# PROMPT:
A verbatim copy of all entries is the expected output.

[STORED DATA]

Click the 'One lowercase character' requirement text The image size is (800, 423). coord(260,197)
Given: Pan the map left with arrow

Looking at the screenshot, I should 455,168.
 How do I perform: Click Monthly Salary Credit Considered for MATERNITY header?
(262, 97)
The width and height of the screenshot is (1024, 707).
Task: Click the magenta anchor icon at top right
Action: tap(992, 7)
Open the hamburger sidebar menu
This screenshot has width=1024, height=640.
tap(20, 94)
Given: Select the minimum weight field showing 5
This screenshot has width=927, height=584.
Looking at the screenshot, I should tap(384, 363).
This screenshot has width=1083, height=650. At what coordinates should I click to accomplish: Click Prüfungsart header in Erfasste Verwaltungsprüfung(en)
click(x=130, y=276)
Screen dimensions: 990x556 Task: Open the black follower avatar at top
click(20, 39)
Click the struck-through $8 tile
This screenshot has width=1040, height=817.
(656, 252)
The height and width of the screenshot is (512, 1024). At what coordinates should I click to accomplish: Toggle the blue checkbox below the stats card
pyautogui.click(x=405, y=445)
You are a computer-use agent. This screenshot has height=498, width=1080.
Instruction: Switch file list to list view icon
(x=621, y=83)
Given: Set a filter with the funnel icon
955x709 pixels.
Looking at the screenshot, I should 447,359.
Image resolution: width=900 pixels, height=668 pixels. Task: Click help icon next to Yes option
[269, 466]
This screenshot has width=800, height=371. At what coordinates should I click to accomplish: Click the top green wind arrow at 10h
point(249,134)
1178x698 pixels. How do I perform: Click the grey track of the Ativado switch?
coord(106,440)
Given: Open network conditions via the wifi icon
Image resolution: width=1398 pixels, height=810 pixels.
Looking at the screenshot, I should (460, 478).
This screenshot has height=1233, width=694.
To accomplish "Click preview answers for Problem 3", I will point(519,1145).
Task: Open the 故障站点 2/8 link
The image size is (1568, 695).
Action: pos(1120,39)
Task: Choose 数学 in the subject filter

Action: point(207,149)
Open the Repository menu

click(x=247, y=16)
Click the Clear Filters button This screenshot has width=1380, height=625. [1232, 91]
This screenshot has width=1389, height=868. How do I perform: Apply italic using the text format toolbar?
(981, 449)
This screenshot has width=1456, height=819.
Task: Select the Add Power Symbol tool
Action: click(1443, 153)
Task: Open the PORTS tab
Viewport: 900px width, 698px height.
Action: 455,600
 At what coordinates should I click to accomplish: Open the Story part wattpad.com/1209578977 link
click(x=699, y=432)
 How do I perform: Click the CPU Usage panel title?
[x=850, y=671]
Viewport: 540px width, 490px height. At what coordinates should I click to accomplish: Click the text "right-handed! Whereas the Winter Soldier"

[/STORED DATA]

# OUTPUT BELOW:
Click the 'One lowercase character' requirement text The image size is (800, 423). coord(260,197)
Given: Pan the map left with arrow

Looking at the screenshot, I should 455,168.
 How do I perform: Click Monthly Salary Credit Considered for MATERNITY header?
(262, 97)
The width and height of the screenshot is (1024, 707).
Task: Click the magenta anchor icon at top right
Action: tap(992, 7)
Open the hamburger sidebar menu
This screenshot has width=1024, height=640.
tap(20, 94)
Given: Select the minimum weight field showing 5
This screenshot has width=927, height=584.
Looking at the screenshot, I should tap(384, 363).
This screenshot has width=1083, height=650. At what coordinates should I click to accomplish: Click Prüfungsart header in Erfasste Verwaltungsprüfung(en)
click(x=130, y=276)
Screen dimensions: 990x556 Task: Open the black follower avatar at top
click(20, 39)
Click the struck-through $8 tile
This screenshot has width=1040, height=817.
(656, 252)
The height and width of the screenshot is (512, 1024). At what coordinates should I click to accomplish: Toggle the blue checkbox below the stats card
pyautogui.click(x=405, y=445)
You are a computer-use agent. This screenshot has height=498, width=1080.
Instruction: Switch file list to list view icon
(x=621, y=83)
Given: Set a filter with the funnel icon
955x709 pixels.
Looking at the screenshot, I should 447,359.
Image resolution: width=900 pixels, height=668 pixels. Task: Click help icon next to Yes option
[269, 466]
This screenshot has width=800, height=371. At what coordinates should I click to accomplish: Click the top green wind arrow at 10h
point(249,134)
1178x698 pixels. How do I perform: Click the grey track of the Ativado switch?
coord(106,440)
Given: Open network conditions via the wifi icon
Image resolution: width=1398 pixels, height=810 pixels.
Looking at the screenshot, I should (460, 478).
This screenshot has height=1233, width=694.
To accomplish "Click preview answers for Problem 3", I will point(519,1145).
Task: Open the 故障站点 2/8 link
The image size is (1568, 695).
Action: pos(1120,39)
Task: Choose 数学 in the subject filter

Action: point(207,149)
Open the Repository menu

click(x=247, y=16)
Click the Clear Filters button This screenshot has width=1380, height=625. [1232, 91]
This screenshot has width=1389, height=868. How do I perform: Apply italic using the text format toolbar?
(981, 449)
This screenshot has width=1456, height=819.
Task: Select the Add Power Symbol tool
Action: click(1443, 153)
Task: Open the PORTS tab
Viewport: 900px width, 698px height.
Action: 455,600
 At what coordinates should I click to accomplish: Open the Story part wattpad.com/1209578977 link
click(x=699, y=432)
 How do I perform: Click the CPU Usage panel title?
[x=850, y=671]
Viewport: 540px width, 490px height. At what coordinates should I click to accomplish: Click the text "right-handed! Whereas the Winter Soldier"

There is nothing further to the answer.